Farmers in the UK, however, have one of the highest rates of suicide and depression in all of the professions, only topped by dentists.

The common explanation is that farmers are suffering from high stress levels triggered by living rural and isolated lives, working long hours, for low pay and without control of their environment or working conditions. This is coupled with access to the means of killing themselves, such guns, pesticides, machinery or barns.

This was the research question for my Master’s degree dissertation: if farmers are working in nature, then why do the benefits that we know from the study of eco-psychology, not counteract the stresses of life as a farmer?

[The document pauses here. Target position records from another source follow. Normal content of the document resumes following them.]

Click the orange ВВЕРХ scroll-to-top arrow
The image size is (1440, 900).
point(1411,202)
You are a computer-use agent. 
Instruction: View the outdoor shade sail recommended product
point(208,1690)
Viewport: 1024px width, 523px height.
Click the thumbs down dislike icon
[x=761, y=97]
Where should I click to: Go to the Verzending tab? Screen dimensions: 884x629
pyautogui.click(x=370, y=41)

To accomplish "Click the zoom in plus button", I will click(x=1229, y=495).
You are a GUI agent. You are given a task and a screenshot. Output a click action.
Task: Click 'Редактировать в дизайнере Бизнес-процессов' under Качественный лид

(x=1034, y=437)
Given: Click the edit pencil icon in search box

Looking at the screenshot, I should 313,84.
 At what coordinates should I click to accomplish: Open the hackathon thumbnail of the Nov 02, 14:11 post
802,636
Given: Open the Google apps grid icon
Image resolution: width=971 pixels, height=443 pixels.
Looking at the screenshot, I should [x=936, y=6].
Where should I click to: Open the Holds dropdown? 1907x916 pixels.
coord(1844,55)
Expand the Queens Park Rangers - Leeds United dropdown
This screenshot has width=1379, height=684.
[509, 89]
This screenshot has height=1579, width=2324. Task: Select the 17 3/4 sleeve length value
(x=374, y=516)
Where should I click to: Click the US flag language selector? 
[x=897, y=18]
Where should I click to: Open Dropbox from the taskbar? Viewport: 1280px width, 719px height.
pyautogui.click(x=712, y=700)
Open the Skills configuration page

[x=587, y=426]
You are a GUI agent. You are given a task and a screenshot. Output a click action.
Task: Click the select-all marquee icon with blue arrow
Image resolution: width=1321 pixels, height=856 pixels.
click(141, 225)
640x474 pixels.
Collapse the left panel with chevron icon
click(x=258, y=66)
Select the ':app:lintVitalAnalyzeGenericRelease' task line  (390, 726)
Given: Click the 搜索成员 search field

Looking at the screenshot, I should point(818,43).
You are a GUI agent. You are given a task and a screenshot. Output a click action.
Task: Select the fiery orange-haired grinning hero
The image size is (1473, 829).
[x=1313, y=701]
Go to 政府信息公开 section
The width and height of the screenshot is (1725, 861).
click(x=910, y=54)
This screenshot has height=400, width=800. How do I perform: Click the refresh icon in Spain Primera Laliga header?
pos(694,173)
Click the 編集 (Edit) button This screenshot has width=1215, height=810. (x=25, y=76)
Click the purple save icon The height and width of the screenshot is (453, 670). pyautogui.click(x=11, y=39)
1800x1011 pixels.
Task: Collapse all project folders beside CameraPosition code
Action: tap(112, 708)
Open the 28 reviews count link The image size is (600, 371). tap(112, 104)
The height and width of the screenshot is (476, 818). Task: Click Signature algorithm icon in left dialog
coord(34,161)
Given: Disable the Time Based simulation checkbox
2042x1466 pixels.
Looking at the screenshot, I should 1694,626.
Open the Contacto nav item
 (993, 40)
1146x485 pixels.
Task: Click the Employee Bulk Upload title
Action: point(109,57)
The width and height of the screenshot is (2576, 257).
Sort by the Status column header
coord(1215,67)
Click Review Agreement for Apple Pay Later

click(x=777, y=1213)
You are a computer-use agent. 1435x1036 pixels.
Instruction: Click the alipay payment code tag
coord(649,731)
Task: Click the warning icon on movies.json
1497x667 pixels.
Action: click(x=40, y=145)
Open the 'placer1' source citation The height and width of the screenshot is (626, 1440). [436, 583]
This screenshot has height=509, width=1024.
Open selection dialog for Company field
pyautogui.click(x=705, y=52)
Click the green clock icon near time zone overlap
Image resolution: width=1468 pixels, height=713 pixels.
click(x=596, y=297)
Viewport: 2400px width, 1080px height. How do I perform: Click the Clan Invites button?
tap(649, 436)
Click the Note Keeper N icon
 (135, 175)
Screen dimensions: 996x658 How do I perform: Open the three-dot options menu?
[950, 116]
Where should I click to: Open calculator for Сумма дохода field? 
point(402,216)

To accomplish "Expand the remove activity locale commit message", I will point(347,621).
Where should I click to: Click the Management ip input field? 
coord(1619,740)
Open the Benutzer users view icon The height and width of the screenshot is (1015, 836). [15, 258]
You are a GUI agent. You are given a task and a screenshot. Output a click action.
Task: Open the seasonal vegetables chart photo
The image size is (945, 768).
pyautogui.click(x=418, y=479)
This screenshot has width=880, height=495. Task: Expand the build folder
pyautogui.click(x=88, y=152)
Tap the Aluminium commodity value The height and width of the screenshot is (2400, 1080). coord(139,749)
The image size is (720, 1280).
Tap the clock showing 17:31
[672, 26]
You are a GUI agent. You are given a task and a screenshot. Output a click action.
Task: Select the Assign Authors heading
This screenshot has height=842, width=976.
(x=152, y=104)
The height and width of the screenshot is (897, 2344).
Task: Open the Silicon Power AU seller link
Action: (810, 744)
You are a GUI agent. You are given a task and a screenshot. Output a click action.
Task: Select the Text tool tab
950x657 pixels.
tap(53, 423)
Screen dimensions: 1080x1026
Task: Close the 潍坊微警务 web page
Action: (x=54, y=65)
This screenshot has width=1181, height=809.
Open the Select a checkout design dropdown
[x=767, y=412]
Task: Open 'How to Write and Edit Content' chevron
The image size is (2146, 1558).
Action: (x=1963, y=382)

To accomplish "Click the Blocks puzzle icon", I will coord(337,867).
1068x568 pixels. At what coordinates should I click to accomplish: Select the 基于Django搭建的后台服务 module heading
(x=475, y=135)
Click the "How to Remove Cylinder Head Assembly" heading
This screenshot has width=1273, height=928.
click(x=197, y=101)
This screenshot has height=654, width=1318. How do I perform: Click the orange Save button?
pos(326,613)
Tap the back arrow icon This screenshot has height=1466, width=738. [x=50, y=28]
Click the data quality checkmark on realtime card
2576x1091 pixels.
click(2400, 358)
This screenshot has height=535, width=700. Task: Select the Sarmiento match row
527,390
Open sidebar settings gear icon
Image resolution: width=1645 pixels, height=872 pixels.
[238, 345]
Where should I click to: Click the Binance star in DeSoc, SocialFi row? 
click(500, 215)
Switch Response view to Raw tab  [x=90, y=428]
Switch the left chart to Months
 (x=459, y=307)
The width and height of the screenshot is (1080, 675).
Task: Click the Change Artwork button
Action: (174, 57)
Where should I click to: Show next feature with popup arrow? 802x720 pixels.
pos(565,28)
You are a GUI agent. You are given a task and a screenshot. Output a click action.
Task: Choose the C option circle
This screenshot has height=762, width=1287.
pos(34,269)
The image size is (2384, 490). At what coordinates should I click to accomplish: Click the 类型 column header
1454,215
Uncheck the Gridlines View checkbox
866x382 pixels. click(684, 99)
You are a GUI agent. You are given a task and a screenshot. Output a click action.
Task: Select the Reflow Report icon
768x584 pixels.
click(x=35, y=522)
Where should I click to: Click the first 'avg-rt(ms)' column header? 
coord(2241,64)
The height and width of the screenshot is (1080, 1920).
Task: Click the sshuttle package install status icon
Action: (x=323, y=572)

There are plenty of other cohorts of people who also suffer from stressful lives with low incomes and high workloads, living in urban situations, but with lower suicide rates.

Farmers picking in the rain
Farmers and agricultural workers face long hours, in unpredictable weather and often in isolation.

I did a small study on three farms comparing the biodiversity, the cultural connections and the wellbeing of the farm workers on an industrial farm, an organic agroforestry farm and the halfway house of a LEAF farm. LEAF is a sustainability certification where farmers may use some industrial practices but have large margins for nature and wildlife.  

To put this in a geographical context, in East Anglia where I did this research, the majority of farms and fields are huge, with most trees ripped out and wheat or grain crops planted right up to the edge of the road. They are sprayed with herbicides so there are no weeds, and few insects and birds.

During harvest time, workers on these farms are often sitting in an air-conditioned tractor cab all day on their own. The crops are collected from the farm and shipped sent into a industrialised processing system, destination unknown.

In contrast, you turn the corner into Wakelyns, a hub of organic farms and a model for agroforestry, which is full of trees, varied crops, people, insects and birds.

It came as no surprise that the organic farm was the most multifunctional, with the highest levels of natural, social and human capital of all three farms. It supported more biodiversity and produced fewer net carbon emissions. It was the most socially connected and had the highest amount of variation in skill levels and happiness.

It also had the highest levels of cultural networks and was less physically isolated, while farm workers had good scores for mental health and a greater sense of wellbeing.

From my small research project, but also having working for decades in sustainable farming, I have witnessed a direct correlation between the mindset of someone who works in a sustainable or organic farm or market, and their mental health.

It’s a mindset that means they can work with a ‘little bit of wildness’ and appreciate nature, they don’t mind if their vegetables are a bit wonky, which allows them to be organic farmers, and in turn rewards them with good levels of mental health.  

Environmentalists Vandanah Shiva and Helena Norberg Hodge have observed and written extensively about the huge rise in farmers suicide rates in India as their system of agriculture industrialised, summing up the issue neatly:

“Farming practiced as a mechanistic and reductionist practise has led to a suicide epidemic,” they wrote. “Farming as a holistic connected practice, linked to natural rhythms, supported by social networks and supporting other non-human nature, is psychologically beneficial to the farmer and all for those linked to the farm.”

The importance of the correlation between the wellbeing of biodiversity, land, food, the customers and the workers, as Jules Pretty points out in his book Agri-culture, suggests that there is a correlation between human capital, social capital and natural capital.

There is a link between the sustainability (or you could say the wellbeing) of a farming system and the wellbeing of its community and its workers. What is good for one, is good for all of them.